- _WHAT IS EXPECTED_
In the records below, tally the lines that contain the word "agent" and give only that number.

- _PROVIDED RECORDS_
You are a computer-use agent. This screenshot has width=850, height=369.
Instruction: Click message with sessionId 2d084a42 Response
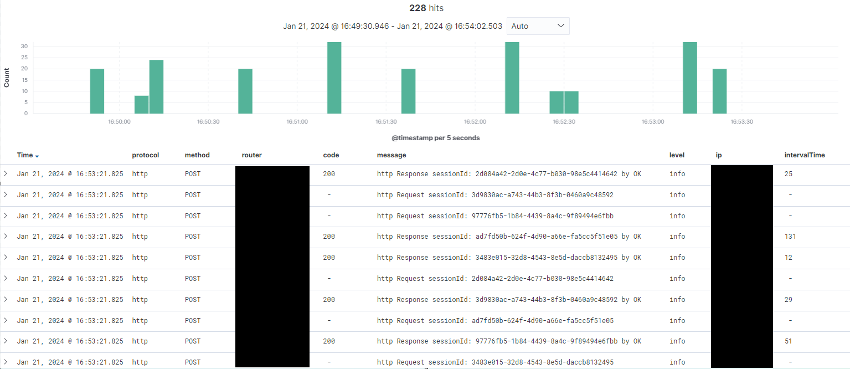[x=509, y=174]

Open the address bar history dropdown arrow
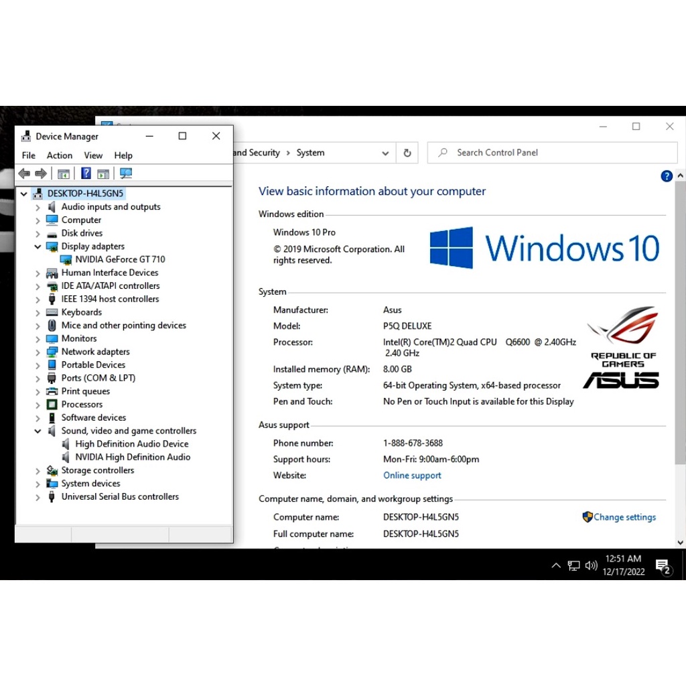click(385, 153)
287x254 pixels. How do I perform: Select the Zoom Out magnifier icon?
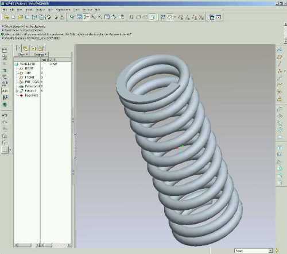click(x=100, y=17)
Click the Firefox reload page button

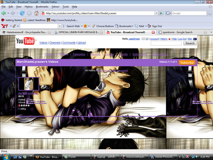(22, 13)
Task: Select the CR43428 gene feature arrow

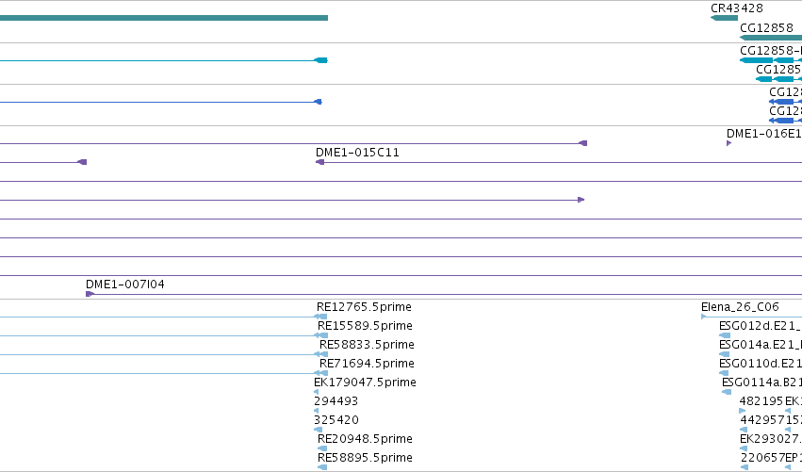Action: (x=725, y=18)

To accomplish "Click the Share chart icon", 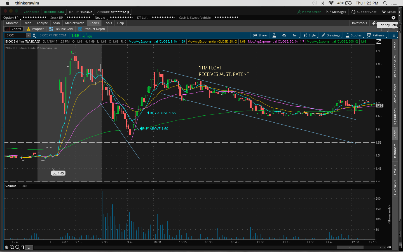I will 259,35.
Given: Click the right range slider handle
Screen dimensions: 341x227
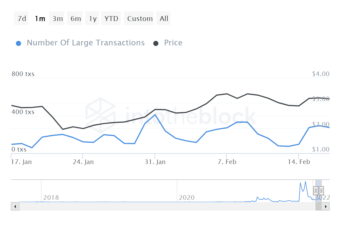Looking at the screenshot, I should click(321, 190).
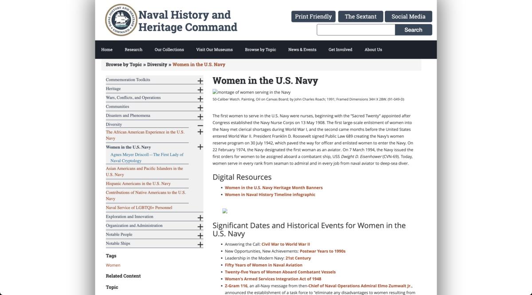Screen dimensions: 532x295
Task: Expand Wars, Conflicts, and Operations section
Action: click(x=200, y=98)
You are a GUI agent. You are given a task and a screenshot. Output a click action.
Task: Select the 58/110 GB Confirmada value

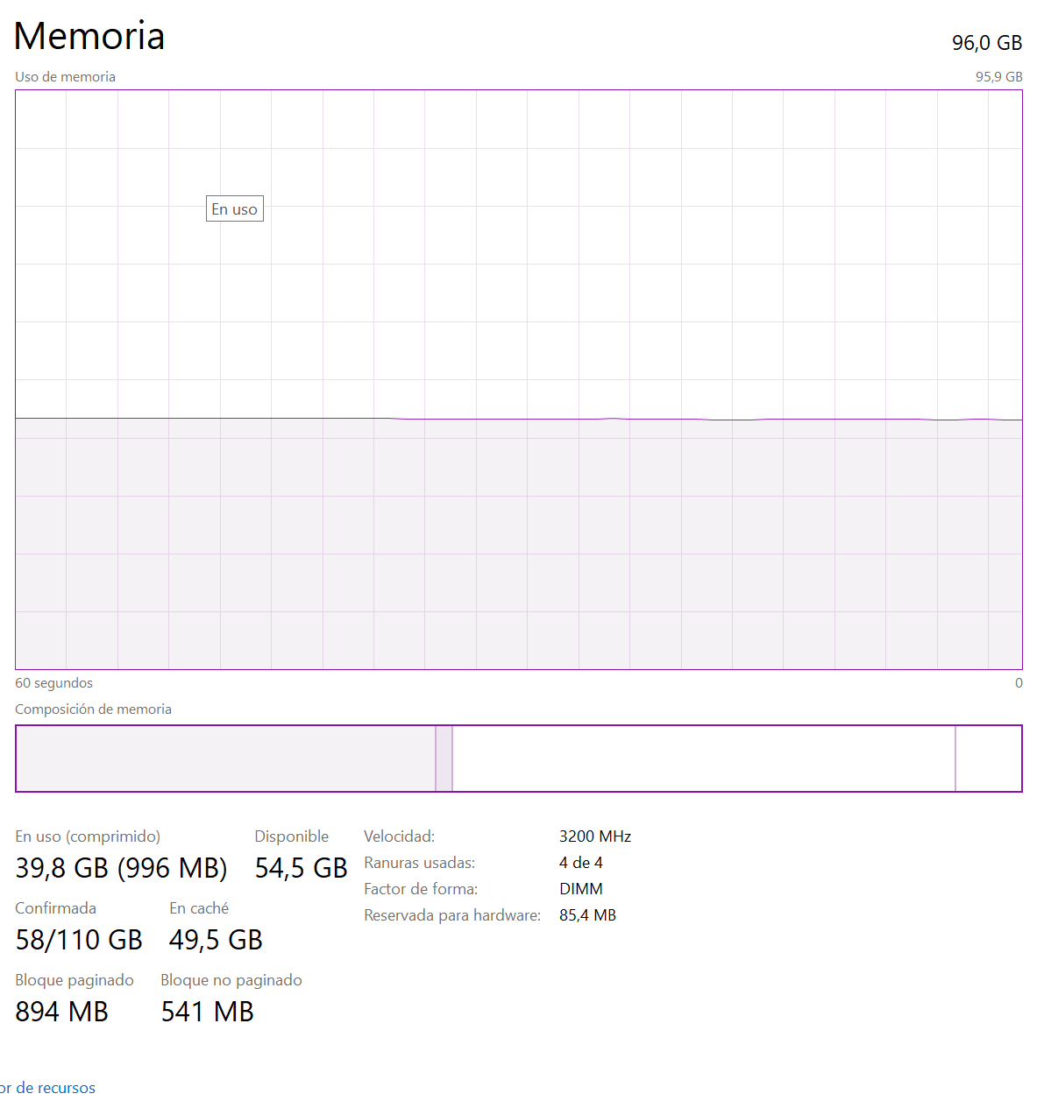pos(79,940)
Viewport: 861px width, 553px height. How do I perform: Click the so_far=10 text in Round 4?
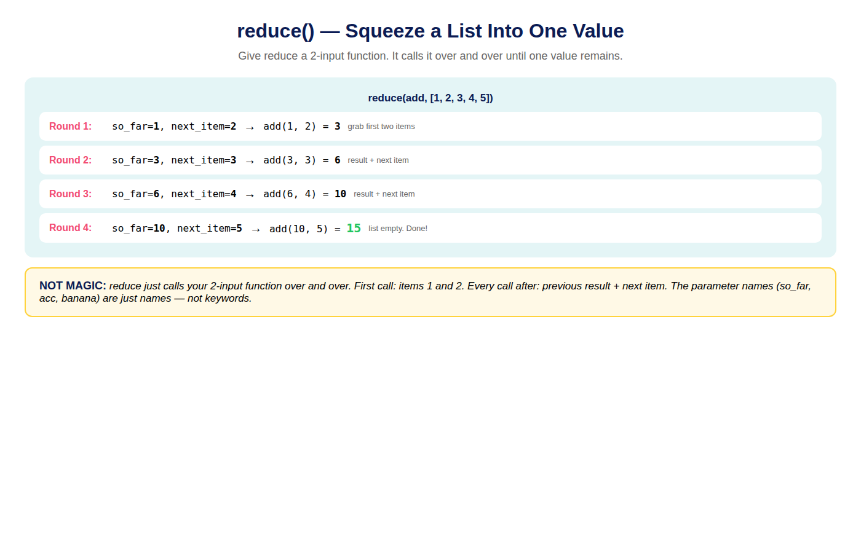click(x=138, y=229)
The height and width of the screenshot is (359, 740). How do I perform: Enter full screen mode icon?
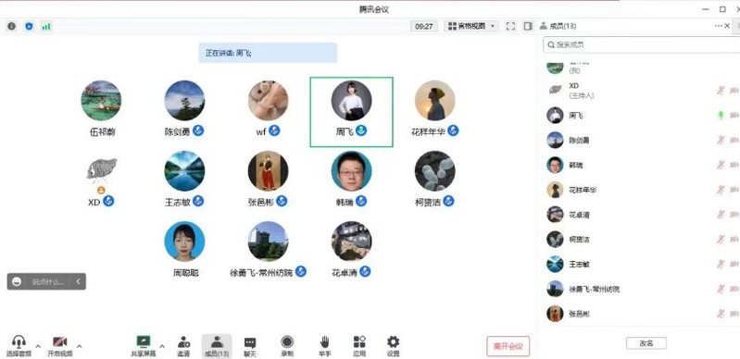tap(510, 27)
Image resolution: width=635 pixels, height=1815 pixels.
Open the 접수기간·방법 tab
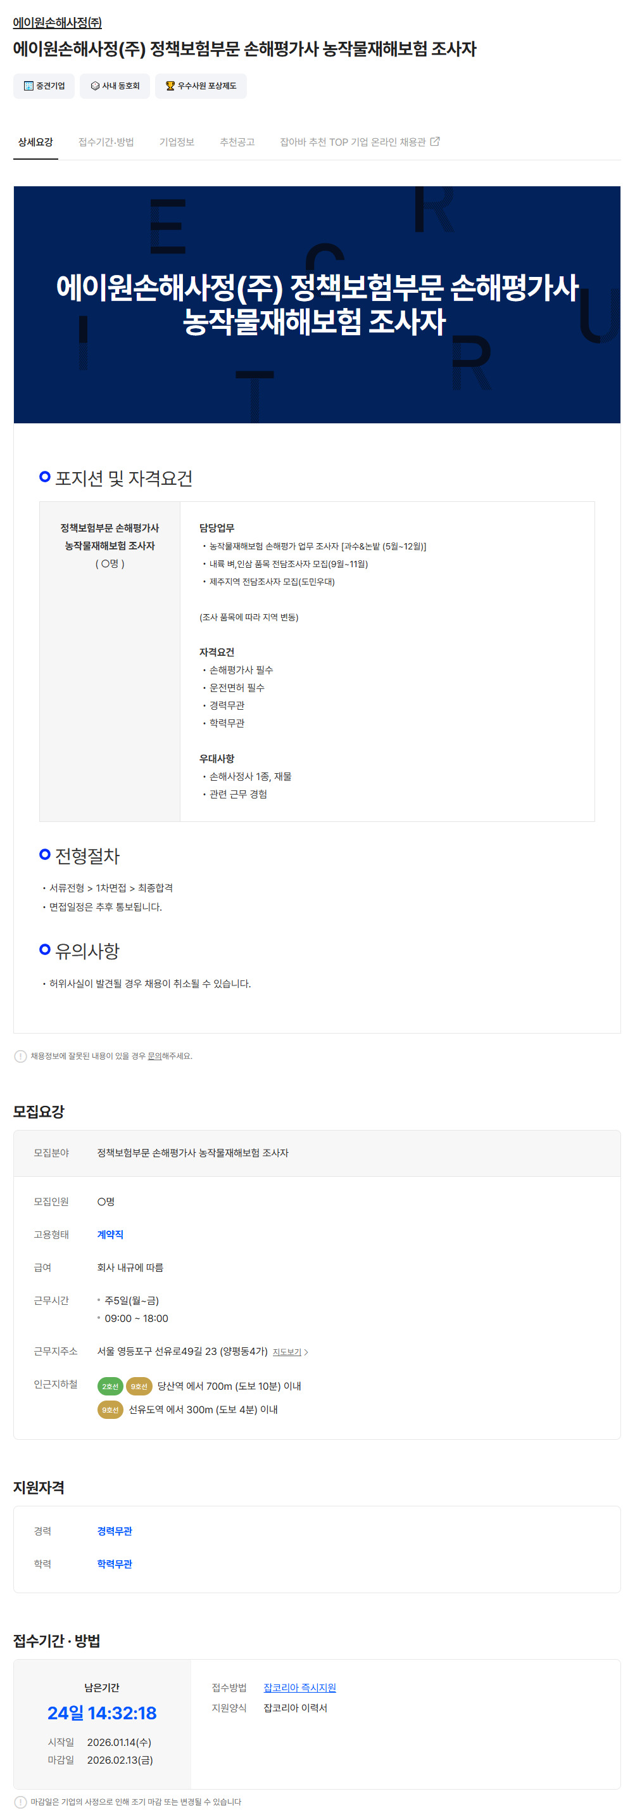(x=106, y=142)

- _FINISHED TASK_
2